Saturday, February 23, 2008

Pre Oscar nods

The day before the Oscars yields several awards. Film Independent presented its most coveted awards to Juno for Best Feature and its star Ellen Page for Best Female Lead and its screenwriter Diablo Cody for Best First screenplay. Best Male Lead went to Philip Seymour Hoffman for The Savages, which also won the Best Screenplay for Tamara Jenkins. The Best Director Award went to Julian Schnabel for The Diving Bell and the Butterfly , which also won the Best Cinematographer Award for Janusz Kaminski, The two supporting acting awards went to Best Supporting Male Chiwetel Ejiofor for Talk To Me and Cate Blanchett for Best Supporting Female in I'm Not There, clearly the most unusual film of the year as attested to by the Robert Altman Award to the following: Director: Todd Haynes; Casting: Laura Rosenthal and Ensemble Cast: Cate Blanchett, Christian Bale, Richard Gere, Heath Ledger, Ben Whishaw, Bruce Greenwood, Marcus Carl Franklin, Charlotte Gainsbourg, David Cross, Julianne Moore, Michelle Williams. The Best first feature went to Director Scott Frank for The Lookout . For further information on Film Independent and this year's spiritawards

If all that's not enough at the annual Razzie Awards, honoring the worst in film, Lindsey Lohan took home record honors for her work in the horror-suspense movie, I Know Who Killed Me.
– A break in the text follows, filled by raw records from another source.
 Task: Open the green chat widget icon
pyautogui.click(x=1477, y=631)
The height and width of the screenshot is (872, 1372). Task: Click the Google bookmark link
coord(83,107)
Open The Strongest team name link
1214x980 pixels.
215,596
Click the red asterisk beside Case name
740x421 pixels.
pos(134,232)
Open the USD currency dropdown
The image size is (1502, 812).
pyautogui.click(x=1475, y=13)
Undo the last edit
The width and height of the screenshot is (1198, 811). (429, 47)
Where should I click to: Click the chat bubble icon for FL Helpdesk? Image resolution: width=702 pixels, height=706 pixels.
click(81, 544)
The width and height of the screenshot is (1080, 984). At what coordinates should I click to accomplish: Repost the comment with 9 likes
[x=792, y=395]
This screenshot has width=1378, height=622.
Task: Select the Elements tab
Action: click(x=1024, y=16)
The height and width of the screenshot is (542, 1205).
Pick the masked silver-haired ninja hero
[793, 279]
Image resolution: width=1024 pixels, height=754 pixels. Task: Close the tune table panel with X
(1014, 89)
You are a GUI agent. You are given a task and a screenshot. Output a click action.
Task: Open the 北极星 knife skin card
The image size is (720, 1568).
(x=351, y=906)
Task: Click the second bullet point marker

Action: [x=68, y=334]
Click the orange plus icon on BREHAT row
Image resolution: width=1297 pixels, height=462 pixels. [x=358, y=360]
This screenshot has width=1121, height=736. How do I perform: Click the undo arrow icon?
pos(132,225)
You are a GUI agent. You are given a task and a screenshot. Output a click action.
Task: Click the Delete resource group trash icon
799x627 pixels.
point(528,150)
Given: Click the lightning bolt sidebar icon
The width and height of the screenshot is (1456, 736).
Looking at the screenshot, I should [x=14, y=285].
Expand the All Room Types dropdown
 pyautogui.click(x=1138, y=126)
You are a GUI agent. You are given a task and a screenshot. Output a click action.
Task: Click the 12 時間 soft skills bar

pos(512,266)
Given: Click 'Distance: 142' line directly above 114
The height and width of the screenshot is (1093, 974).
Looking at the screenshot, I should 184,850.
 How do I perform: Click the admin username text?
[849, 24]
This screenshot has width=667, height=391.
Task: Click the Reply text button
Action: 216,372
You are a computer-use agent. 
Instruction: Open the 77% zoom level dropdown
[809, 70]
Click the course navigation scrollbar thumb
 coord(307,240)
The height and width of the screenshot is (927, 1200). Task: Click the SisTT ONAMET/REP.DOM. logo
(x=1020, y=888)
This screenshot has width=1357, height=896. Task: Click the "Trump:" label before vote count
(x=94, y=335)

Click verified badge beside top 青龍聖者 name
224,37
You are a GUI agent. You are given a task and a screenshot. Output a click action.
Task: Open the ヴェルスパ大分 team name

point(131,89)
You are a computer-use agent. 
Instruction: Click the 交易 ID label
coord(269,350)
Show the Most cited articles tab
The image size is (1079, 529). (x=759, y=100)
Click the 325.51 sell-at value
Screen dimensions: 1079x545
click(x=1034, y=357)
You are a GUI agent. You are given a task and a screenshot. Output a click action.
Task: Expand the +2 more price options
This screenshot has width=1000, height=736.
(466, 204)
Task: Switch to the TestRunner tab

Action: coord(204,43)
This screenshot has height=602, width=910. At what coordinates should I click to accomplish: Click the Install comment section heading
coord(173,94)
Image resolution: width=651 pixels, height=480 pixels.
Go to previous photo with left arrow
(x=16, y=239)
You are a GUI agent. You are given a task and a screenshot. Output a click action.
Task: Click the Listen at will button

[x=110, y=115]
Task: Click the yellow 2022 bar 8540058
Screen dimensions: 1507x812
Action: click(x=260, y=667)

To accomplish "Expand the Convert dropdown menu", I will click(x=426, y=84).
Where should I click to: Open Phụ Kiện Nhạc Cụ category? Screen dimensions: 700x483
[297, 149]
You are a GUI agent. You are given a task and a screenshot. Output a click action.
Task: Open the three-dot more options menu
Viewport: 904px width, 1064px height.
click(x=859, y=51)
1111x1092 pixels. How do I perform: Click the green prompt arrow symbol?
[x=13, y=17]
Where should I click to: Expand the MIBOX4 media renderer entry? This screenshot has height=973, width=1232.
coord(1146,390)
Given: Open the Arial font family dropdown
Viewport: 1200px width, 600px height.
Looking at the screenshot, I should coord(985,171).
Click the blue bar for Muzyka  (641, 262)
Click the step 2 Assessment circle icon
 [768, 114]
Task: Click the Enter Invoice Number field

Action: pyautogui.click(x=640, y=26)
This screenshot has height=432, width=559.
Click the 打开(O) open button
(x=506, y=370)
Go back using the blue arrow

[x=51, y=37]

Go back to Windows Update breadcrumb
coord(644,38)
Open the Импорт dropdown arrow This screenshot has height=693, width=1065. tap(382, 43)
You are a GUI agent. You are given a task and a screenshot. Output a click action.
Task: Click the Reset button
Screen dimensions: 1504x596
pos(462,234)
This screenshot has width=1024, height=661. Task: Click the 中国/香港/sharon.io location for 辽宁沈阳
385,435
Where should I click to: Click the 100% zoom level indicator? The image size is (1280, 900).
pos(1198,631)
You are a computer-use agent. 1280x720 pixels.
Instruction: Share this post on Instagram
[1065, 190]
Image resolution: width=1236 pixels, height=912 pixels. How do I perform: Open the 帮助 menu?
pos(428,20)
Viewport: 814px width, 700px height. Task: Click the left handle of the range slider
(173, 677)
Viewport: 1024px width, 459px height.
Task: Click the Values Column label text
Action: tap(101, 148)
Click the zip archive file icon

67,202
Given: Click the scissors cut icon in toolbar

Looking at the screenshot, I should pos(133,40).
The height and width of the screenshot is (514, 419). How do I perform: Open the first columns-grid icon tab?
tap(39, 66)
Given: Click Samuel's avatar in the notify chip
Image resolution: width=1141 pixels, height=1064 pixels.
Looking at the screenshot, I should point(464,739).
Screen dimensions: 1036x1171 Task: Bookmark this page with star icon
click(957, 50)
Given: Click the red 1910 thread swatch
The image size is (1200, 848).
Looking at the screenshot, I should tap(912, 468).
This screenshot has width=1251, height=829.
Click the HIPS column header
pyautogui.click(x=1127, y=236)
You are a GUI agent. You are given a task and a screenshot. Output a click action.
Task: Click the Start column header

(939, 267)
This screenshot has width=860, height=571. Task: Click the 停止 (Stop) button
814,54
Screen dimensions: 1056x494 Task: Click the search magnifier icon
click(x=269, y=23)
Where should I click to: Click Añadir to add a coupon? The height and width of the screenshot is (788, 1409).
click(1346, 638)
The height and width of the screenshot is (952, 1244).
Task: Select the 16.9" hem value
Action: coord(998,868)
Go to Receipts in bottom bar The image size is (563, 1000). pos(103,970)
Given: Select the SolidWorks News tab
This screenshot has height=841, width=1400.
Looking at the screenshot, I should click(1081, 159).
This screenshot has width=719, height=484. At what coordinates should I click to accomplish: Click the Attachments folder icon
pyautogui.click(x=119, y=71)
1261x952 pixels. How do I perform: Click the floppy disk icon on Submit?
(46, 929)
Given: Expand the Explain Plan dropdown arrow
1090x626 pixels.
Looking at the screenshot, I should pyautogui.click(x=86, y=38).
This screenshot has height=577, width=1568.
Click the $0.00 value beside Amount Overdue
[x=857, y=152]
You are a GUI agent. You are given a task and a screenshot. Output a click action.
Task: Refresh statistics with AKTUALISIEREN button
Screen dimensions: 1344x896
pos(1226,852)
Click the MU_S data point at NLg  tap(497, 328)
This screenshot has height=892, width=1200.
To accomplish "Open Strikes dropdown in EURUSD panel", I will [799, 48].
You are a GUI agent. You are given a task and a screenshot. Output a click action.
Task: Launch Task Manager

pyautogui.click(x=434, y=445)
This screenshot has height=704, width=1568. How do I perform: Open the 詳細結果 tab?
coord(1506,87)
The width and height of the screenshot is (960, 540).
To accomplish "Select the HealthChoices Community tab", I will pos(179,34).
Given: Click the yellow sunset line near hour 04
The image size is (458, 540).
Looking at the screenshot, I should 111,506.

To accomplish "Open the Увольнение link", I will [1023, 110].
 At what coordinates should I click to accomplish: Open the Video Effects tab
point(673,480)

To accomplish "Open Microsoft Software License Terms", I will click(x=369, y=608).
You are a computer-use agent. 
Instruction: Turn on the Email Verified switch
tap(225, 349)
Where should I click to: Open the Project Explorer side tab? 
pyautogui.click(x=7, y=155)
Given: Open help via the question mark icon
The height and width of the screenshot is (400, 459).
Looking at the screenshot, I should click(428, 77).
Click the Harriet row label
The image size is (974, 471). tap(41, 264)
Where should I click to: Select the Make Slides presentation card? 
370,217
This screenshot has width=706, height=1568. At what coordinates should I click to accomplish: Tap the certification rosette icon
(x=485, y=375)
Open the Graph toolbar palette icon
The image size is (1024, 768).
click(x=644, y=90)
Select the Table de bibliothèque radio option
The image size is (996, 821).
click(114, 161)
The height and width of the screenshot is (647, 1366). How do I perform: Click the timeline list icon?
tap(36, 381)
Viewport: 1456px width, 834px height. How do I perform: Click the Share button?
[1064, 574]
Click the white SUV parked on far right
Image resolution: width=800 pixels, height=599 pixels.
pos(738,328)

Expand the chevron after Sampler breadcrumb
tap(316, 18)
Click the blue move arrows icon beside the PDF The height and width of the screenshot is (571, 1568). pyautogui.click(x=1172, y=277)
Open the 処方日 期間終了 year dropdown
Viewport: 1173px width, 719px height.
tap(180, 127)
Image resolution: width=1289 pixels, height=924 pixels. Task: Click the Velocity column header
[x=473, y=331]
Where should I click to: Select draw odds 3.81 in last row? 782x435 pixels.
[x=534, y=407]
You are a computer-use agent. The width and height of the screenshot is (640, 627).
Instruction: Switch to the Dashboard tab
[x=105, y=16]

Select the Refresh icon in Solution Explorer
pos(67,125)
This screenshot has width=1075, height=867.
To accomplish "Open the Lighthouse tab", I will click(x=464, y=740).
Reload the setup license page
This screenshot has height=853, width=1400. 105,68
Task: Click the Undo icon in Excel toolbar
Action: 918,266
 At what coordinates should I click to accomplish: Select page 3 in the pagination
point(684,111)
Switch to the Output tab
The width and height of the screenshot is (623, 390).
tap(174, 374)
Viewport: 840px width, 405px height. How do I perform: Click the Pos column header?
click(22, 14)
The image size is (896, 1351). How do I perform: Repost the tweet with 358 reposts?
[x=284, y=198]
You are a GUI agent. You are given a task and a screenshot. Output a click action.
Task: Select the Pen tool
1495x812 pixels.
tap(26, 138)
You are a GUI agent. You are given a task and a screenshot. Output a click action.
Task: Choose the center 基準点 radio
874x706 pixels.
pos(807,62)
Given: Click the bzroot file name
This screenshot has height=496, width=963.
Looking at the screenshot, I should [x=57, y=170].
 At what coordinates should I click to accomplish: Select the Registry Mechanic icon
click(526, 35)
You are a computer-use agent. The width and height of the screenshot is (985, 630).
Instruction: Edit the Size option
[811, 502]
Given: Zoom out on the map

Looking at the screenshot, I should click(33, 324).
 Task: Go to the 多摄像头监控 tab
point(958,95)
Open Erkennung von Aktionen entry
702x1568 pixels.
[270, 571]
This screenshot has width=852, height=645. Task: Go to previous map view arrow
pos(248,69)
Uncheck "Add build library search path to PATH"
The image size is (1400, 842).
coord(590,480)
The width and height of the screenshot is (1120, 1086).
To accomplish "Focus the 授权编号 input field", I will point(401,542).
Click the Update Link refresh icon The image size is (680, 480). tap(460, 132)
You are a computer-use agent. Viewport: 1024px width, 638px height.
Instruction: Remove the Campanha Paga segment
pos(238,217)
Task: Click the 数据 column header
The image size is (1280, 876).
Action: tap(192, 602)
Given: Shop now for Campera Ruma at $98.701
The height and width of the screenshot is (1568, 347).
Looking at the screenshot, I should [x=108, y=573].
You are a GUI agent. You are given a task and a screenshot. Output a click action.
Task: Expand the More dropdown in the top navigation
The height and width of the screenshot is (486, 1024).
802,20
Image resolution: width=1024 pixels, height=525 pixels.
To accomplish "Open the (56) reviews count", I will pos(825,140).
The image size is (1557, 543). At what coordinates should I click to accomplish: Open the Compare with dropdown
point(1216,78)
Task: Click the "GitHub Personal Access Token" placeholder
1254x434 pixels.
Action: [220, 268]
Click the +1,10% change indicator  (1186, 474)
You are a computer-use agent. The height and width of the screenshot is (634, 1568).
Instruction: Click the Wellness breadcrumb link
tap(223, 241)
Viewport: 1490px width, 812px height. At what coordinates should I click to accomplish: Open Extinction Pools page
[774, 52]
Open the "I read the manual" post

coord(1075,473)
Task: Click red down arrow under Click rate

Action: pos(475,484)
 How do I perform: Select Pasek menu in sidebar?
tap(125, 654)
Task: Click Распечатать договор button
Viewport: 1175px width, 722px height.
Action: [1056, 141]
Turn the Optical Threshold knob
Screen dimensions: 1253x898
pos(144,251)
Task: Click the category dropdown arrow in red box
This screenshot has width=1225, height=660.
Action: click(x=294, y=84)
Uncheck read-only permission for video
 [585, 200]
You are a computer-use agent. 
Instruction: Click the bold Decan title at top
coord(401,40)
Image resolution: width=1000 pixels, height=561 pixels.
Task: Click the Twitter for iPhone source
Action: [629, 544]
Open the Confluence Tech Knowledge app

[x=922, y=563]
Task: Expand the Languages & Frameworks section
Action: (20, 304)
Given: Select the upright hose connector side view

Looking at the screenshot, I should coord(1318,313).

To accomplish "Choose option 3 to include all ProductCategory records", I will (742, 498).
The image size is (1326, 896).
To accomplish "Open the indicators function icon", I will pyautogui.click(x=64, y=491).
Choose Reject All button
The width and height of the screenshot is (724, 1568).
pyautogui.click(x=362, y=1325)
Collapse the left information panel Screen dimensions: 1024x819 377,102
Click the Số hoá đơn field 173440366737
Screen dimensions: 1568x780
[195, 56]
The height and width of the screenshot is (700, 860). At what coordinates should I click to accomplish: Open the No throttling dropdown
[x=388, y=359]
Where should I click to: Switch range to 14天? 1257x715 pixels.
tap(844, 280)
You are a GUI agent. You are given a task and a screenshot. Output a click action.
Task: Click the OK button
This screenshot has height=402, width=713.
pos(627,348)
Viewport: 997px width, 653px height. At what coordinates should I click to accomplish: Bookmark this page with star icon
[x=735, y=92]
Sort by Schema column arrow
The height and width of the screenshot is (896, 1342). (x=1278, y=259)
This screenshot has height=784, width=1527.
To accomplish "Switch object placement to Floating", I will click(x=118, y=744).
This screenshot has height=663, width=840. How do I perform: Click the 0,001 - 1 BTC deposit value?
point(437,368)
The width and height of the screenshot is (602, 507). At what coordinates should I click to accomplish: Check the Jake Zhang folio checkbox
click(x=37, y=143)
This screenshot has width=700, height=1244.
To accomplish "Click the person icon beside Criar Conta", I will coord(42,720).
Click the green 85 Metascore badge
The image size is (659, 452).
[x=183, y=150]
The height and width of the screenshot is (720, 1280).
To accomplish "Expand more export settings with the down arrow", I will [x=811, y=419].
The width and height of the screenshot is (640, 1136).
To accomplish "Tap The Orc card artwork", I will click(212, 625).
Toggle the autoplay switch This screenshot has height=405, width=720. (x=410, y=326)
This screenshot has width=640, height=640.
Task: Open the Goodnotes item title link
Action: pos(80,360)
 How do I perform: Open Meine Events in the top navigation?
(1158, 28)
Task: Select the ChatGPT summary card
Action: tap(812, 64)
The movie beat out the previous Razzie record-holder, Showgirls by rounding up eight awards including worst actress and worst screen couple for Lohan (she plays two people) and worst picture.

But Lohan wasn't alone: Eddie Murphy was a close second, nabbing this year's worst actor and worst supporting actor. His comedy Norbit snagged three Razzies, while Daddy Day Camp, starring Cuba Gooding Jr. took home an award, too, for worst prequel or sequel.

2 comments:

Frank Partisan said...

Diablo Cody was a stripper and a blogger, here in Minneapolis. I thought Juno was good, but not that good.

Lindsay Lohan and Eddie Murphy deserve criticism, because they are capable actors.

Contested Terrain said...

I'm not sure what her Cody's past - as a stripper or a blogger - has to do with the quality of "Juno." But I actually think that a mediocre screenplay nwas saved by a great cast, particularly, of course, Ellen Page. My main criticism of "Juno" is the same as I thought about "The Gilmore Girls" - no none talks like that.
But I thoroughly enjoyed both "Gilmore Girls" and "Juno."